Yujia-Yan / Transkun

A simple yet effective Audio-to-Midi Automatic Piano Transcription system
MIT License
121 stars 10 forks source link

Some params have grad=None during training #17

Closed xavriley closed 9 months ago

xavriley commented 9 months ago

Hi,

Thank you very much for this repo - I'm trying to train this model from scratch on some Saxophone recordings.

Firstly, I was getting weird errors for

It might be worth mentioning these in the README for people who want to train on something other than Maestro.

The error I'm now encountering is during the first epoch

epoch:0 progress:0.000 step:0  loss:5907.2900 gradNorm:12.11 clipValue:28.85 time:0.39
epoch:0 progress:0.000 step:0  loss:5911.5234 gradNorm:12.17 clipValue:23.27 time:0.38
Warning: detected parameter with no gradient that requires gradient:
torch.Size([90, 256])
pitchEmbedding.weight
Warning: detected parameter with no gradient that requires gradient:
torch.Size([512, 1792])
velocityPredictor.0.weight
Warning: detected parameter with no gradient that requires gradient:
torch.Size([512])
velocityPredictor.0.bias
Warning: detected parameter with no gradient that requires gradient:
torch.Size([512, 512])
velocityPredictor.3.weight
Warning: detected parameter with no gradient that requires gradient:
torch.Size([512])
velocityPredictor.3.bias
Warning: detected parameter with no gradient that requires gradient:
torch.Size([128, 512])
velocityPredictor.6.weight
Warning: detected parameter with no gradient that requires gradient:
torch.Size([128])
velocityPredictor.6.bias
Warning: detected parameter with no gradient that requires gradient:
torch.Size([512, 1792])
refinedOFPredictor.0.weight
Warning: detected parameter with no gradient that requires gradient:
torch.Size([512])
refinedOFPredictor.0.bias
Warning: detected parameter with no gradient that requires gradient:
torch.Size([128, 512])
refinedOFPredictor.3.weight
Warning: detected parameter with no gradient that requires gradient:
torch.Size([128])
refinedOFPredictor.3.bias
Warning: detected parameter with no gradient that requires gradient:
torch.Size([2, 128])
refinedOFPredictor.6.weight
Warning: detected parameter with no gradient that requires gradient:
torch.Size([2])
refinedOFPredictor.6.bias
Traceback (most recent call last):
  File "/import/linux/python/3.8.2/lib/python3.8/runpy.py", line 193, in _run_module_as_main
    return _run_code(code, main_globals, None,
  File "/import/linux/python/3.8.2/lib/python3.8/runpy.py", line 86, in _run_code
    exec(code, run_globals)
  File "/import/research_c4dm/jxr01/Skipping-The-Frame-Level/transkun/train.py", line 364, in <module>
    train(0, 1, saved_filename, int(time.time()), args)
  File "/import/research_c4dm/jxr01/Skipping-The-Frame-Level/transkun/train.py", line 199, in train
    average_gradients(model, totalLen, parallel)
  File "/import/research_c4dm/jxr01/Skipping-The-Frame-Level/transkun/TrainUtil.py", line 45, in average_gradients
    param.grad.data /= c
AttributeError: 'NoneType' object has no attribute 'data'

It looks like many of the parameters don't have their gradients initialised.
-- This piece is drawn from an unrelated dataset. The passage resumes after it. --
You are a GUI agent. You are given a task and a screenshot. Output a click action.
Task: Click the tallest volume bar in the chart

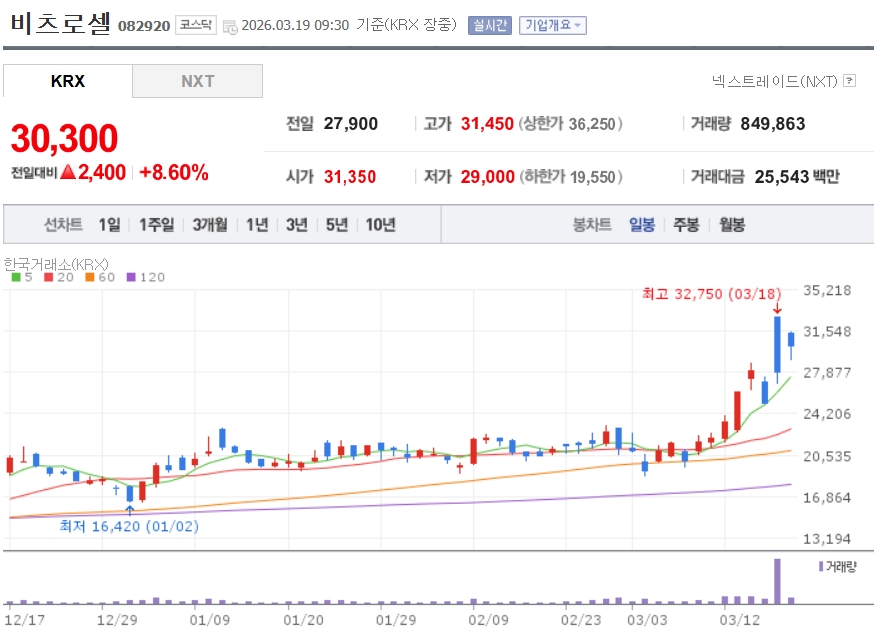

This is strange because at this point in the run it has completed a backward pass so I thought all the gradients should have been set. I'm using the following settings to train:

python3 -m transkun.train --nProcess 1 --batchSize 1 --hopSize 5 --chunkSize 10 --datasetPath "/import/research_c4dm/jxr01/bytedance_piano_transcription/filosax_train/" --datasetMetaFile_train "filosax_data/train.pickle" --datasetMetaFile_val "filosax_data/val.pickle" --augment checkpoint/filosax_model

Can you give me any tips on what to try next?

xavriley commented 9 months ago

I've solved this after a good night's sleep 😅

In my case this was a data issue. I was using a chunk size of 10 seconds and in most of my training data there were long notes being held toward the end of the piece. The notesStrictlyContained setting meant that, in some cases, the note was removed leaving lots of frame activity with no note associated which caused the gradients to blow up.

The fix in my case was to take 15 seconds off the duration value when building the dataset which avoids these edge cases in my data. Leaving this here in case it helps others.